Recall that a few weeks ago, an actuary for the state's Family and Social Services Administration estimated that Indiana could be taking on an additional $3.6 billion in new costs over a 10-year period for Medicaid.
It is an issue fraught with political overtones. Hence, Democrats came out firing, accusing Republican Gov. Mitch Daniels' administration of exaggerating the costs.
They said the $3.6 billion was based on a worst-case scenario — all eligible Hoosiers would sign up — but that in reality, fewer people would enroll for new coverage under Medicaid.
Consequently, the State Budget Committee asked the actuary to come back with new cost estimates based on less than full-participation in Medicaid by newly-eligible Hoosiers.
Federal estimates are that participation would be more like 80 percent, so that is the number the actuary, Milliman, Inc., used the second time.
Last week the actuary came back with a new figure of $2.9 billion over the next decade.
Daniels said the new estimate assumes that "hundreds of thousands of eligible Hoosiers will decide to pay for something they can get for free," reported The Associated Press. He said it would still pose a huge blow to Indiana.
But the state's revised estimate was followed up by a new analysis from the Kaiser Family Foundation's Commission on Medicaid and the Uninsured.

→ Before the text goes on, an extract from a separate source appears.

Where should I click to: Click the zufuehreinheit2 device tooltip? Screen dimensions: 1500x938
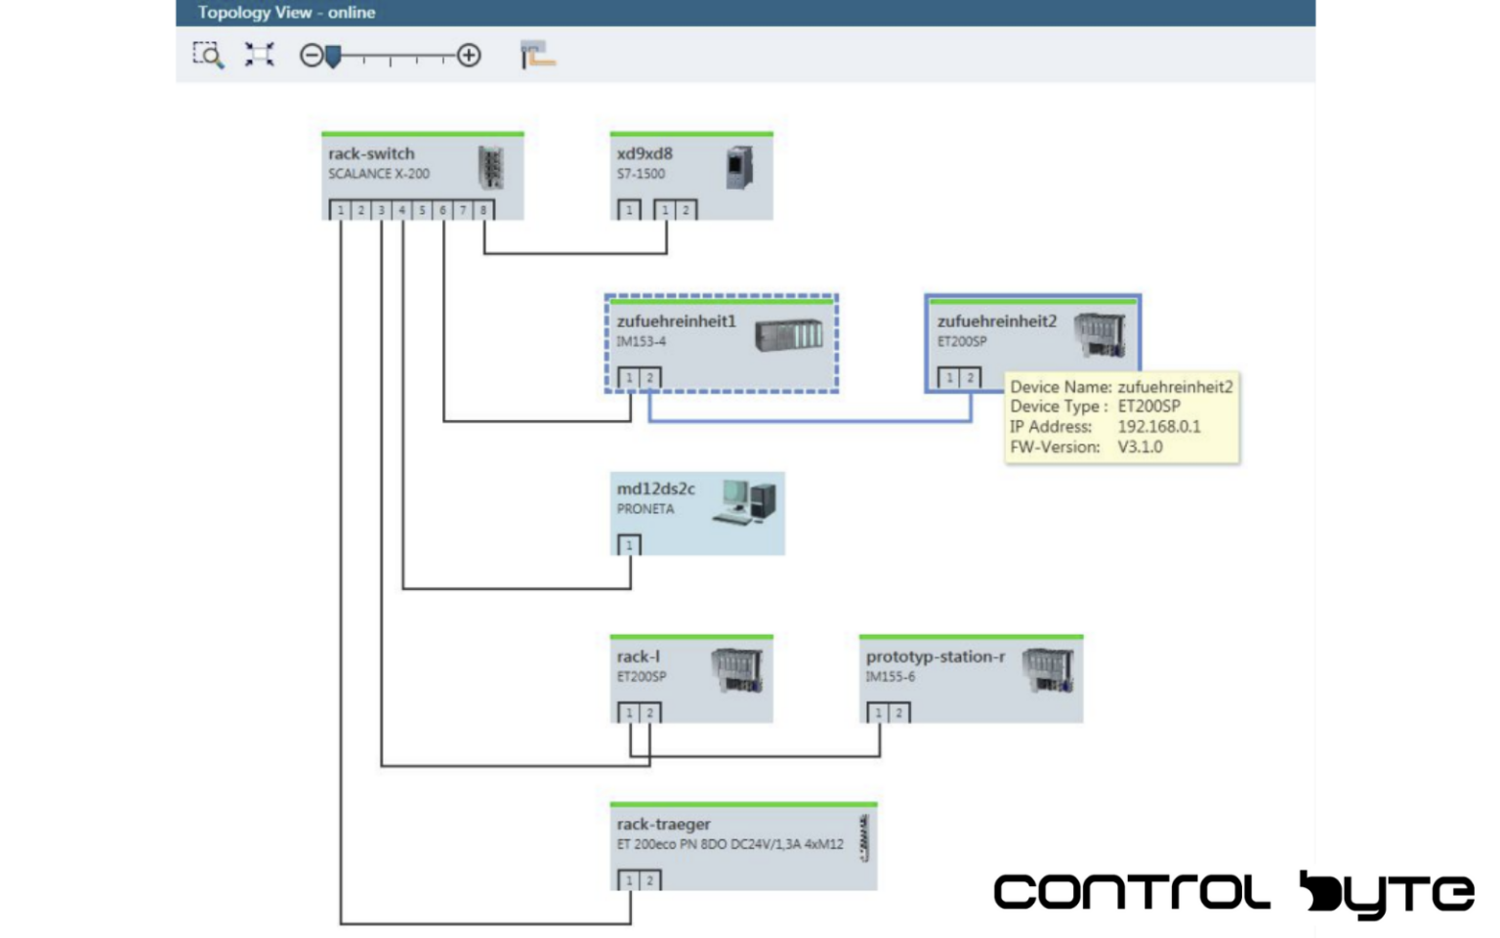tap(1121, 416)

It concluded that the expansion of Medicaid under health reform will significantly increase the number of people covered by the program and markedly reduce the uninsured in states across the country. And, it said the federal government would be picking up the majority of the cost.
But the cost to Indiana would still be significant. The estimate is that the cost could range from $478 million to $899 million from 2014 to 2019.
That is five years, compared to the state's 10-year estimate, and does not include some costs included in the state's figures. The Kaiser figures are based only on the cost of new Medicaid enrollees.
The state actuary figures include the costs of increased reimbursement rates to doctors and other providers who treat Medicaid patients. And, as has been pointed out previously, Indiana will be losing some $298 million in prescription drug rebates that will now be going to the federal government.
So what do we know?
Even if these estimates don't mesh, the cost of bringing previously uninsured Hoosiers into Medicaid under the new health reform program is going to be significant for Indiana taxpayers, who really don't know at this point how they are going to pay for their schools and other necessities a few years down the road — that is, short of a rousing economic recovery.
But also, we know that potentially hundreds of thousands of Indiana residents now without health coverage may, beginning in 2014, have access to medical care previously available to them.
State politicians are taking the point in debating these issues. With a gubernatorial election on tap for 2012,
Hoosiers will likely learn a whole lot more about the impact that Medicaid will have on their lives. Pay close attention.